» **AIM OF THE EXERCISE**: Rewrite the records from the line with "Given: Click the blue" through the end of the records as a two-column CSV with the columns "request" and "answer", one row per request. Put each field in quotes and turn line breaks into spaces.

» **AVAILABLE DATA**:

- - - -

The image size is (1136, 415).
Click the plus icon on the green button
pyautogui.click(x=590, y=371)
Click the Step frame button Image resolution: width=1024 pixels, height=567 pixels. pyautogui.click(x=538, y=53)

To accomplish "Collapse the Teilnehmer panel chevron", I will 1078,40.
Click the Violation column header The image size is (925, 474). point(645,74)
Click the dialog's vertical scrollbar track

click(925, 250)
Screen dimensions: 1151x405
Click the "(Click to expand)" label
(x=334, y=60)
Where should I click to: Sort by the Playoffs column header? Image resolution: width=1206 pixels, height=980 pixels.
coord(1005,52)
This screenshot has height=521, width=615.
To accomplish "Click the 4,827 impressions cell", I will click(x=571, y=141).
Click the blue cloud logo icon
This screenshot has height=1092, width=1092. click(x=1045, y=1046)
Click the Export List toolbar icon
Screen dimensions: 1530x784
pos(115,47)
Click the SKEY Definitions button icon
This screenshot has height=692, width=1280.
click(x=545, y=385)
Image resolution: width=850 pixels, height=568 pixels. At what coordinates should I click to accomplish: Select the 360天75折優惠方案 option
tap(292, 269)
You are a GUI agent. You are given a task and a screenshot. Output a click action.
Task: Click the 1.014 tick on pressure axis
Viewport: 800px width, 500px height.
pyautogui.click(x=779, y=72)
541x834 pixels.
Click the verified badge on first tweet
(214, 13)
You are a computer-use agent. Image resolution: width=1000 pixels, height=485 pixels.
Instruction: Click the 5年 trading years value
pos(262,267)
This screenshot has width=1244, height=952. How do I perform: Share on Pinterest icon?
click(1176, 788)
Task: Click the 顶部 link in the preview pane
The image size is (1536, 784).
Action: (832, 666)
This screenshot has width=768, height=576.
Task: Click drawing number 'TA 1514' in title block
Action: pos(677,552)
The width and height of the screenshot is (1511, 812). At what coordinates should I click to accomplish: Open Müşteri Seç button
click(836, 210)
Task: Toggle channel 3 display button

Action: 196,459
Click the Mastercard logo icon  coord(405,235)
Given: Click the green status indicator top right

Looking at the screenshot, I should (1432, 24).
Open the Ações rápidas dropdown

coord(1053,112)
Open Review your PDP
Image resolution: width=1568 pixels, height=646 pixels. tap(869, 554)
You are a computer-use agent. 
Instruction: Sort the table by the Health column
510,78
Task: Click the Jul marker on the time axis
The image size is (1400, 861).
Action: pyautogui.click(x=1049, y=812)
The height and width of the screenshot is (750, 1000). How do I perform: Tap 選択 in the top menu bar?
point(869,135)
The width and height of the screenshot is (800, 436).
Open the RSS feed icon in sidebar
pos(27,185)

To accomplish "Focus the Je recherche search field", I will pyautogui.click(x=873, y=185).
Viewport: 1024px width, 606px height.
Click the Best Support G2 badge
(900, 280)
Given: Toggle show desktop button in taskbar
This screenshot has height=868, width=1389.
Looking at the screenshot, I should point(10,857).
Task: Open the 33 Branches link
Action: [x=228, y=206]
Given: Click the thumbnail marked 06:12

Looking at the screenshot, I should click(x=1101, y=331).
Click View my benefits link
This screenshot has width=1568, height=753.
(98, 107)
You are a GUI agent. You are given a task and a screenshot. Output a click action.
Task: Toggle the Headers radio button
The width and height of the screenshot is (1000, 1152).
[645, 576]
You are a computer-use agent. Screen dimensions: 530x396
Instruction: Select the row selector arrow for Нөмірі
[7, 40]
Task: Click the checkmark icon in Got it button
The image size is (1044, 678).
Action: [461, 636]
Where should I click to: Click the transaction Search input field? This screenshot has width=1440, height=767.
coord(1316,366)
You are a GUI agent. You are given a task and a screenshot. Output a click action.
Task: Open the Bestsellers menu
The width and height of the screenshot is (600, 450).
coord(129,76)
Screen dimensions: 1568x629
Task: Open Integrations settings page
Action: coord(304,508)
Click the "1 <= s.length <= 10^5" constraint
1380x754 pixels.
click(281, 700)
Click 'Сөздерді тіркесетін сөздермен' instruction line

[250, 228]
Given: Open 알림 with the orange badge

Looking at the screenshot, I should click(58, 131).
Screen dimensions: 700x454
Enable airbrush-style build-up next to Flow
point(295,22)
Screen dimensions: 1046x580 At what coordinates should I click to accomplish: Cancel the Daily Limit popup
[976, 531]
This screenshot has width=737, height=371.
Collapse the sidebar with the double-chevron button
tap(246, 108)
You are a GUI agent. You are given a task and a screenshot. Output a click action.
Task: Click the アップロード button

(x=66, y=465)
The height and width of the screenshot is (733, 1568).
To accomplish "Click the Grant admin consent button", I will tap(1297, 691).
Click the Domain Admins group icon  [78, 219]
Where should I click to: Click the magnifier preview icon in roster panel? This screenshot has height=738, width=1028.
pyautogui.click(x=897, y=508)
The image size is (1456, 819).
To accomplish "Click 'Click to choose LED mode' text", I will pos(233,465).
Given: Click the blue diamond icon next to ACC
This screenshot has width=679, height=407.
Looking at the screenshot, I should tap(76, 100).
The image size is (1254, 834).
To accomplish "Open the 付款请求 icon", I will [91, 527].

- - - -

» **TASK RESULT**:
request,answer
"Given: Click the blue diamond icon next to ACC This screenshot has width=679, height=407.","Looking at the screenshot, I should tap(76, 100)."
"The image size is (1254, 834). To accomplish ""Open the 付款请求 icon"",","I will [91, 527]."